Certains groupements fonctionnels sont porteurs d’une activité biologique et confèrent cette activité avec une fréquence hautement significative aux molécules sur lesquelles ils peuvent être greffés. Par exemple, les alcools et les phénols présentent respectivement des effets sédatifs et antiseptiques, alors que le motif bis-(2-chloroéthylamine), retrouvé chez plusieurs agents anticancéreux tels que le chlorambucil, est responsable de leurs propriétés alkylantes. De la même manière, des squelettes cycliques, comme l’enchaînement cyclopentanoperhydrophénantrique, constitue le motif commun des stéroïdes à activité hormonale, anti-inflammatoire, diurétique et cardiostimulante.
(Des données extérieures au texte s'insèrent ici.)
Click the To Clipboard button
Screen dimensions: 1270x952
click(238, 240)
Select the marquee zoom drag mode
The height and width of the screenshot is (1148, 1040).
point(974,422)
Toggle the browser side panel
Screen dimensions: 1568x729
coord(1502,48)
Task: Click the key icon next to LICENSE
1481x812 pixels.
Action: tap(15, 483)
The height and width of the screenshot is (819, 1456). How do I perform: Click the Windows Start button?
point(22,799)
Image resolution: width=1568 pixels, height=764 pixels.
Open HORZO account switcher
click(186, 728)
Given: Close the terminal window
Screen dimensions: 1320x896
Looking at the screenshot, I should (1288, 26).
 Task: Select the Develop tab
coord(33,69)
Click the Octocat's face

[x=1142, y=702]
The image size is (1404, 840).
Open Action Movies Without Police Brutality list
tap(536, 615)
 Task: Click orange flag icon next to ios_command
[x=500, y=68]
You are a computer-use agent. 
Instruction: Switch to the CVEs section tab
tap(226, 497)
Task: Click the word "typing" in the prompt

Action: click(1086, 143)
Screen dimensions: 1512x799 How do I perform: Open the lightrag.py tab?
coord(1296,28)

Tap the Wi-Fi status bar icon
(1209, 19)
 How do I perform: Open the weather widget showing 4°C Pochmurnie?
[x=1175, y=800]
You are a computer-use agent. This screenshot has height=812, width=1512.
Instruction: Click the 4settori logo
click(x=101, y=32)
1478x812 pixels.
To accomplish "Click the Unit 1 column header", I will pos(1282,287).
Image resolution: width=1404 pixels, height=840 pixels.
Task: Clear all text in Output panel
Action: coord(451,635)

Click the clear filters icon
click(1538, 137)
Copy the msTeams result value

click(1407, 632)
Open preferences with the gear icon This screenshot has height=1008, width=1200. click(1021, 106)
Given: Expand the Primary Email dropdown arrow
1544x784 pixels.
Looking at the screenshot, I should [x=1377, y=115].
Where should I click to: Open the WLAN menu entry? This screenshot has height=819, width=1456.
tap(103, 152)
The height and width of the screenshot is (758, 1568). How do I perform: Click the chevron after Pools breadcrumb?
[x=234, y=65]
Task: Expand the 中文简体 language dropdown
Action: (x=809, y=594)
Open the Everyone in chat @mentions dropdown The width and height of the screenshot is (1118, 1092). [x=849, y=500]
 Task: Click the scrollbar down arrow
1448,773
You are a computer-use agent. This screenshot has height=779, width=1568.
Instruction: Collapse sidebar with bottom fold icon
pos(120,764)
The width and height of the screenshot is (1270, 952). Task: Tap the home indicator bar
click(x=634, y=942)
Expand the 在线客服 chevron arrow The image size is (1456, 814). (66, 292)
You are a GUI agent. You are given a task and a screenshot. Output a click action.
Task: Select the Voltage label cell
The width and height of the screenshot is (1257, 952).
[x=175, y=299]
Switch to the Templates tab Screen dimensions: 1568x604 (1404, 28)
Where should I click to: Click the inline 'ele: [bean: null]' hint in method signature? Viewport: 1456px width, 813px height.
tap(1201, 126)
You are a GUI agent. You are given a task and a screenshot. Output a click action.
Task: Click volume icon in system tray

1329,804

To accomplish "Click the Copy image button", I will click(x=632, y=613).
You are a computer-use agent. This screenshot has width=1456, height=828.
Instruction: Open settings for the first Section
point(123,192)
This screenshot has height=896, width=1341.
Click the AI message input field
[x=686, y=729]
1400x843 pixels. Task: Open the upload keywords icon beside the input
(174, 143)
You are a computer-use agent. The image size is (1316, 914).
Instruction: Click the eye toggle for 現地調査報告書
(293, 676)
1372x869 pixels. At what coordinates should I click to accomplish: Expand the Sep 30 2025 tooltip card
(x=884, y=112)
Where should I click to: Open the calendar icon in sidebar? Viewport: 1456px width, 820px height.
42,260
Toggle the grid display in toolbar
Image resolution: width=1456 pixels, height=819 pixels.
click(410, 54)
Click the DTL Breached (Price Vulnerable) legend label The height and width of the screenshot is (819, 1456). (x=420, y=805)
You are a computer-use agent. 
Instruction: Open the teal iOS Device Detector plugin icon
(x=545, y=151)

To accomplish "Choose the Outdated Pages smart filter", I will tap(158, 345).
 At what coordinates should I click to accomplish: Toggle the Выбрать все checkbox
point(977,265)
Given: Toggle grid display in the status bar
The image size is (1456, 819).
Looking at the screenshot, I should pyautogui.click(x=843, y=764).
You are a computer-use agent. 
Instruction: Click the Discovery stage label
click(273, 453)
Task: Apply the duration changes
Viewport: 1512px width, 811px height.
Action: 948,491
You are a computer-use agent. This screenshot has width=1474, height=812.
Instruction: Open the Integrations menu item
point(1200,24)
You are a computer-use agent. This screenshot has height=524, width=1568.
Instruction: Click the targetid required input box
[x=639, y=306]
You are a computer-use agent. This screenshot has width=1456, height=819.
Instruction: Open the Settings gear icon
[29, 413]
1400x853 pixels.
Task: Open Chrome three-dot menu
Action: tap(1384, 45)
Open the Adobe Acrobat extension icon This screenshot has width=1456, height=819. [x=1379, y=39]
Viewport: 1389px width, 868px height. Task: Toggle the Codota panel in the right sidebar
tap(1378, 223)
Ainsi, des éléments structuraux particuliers, regroupés sous le terme de pharmacophore, sont reconnus par une cible, récepteur ou enzyme, et responsables de l’activité biologique. Les substituants fixés sur ces pharmacophores n’interviennent que pour moduler l’activité et/ou pour modifier la pharmacocinétique des principes actifs : augmentation de la durée d’action, diminution de la toxicité, amélioration de la biodisponibilité, augmentation de la stabilité…

Les relations structures-activité qualitatives, établies à l’origine empiriquement à partir de l’analyse des formules des principes actifs, ont été confortées puis se sont développées grâce aux études de modélisation moléculaire, pour devenir indispensables dans le cadre de la conception de nouveaux médicaments (drug design).

L’objectif de cet article est d’apprendre dans un premier temps à reconnaître les principaux motifs structuraux vecteurs d’activité pharmacologique, à partir de principes actifs caractéristiques des principales familles de médicaments actuellement sur le marché. Dans un second temps, les mécanismes d’action fondamentaux de chaque classe thérapeutique sont abordés en lien avec les squelettes des substances actives.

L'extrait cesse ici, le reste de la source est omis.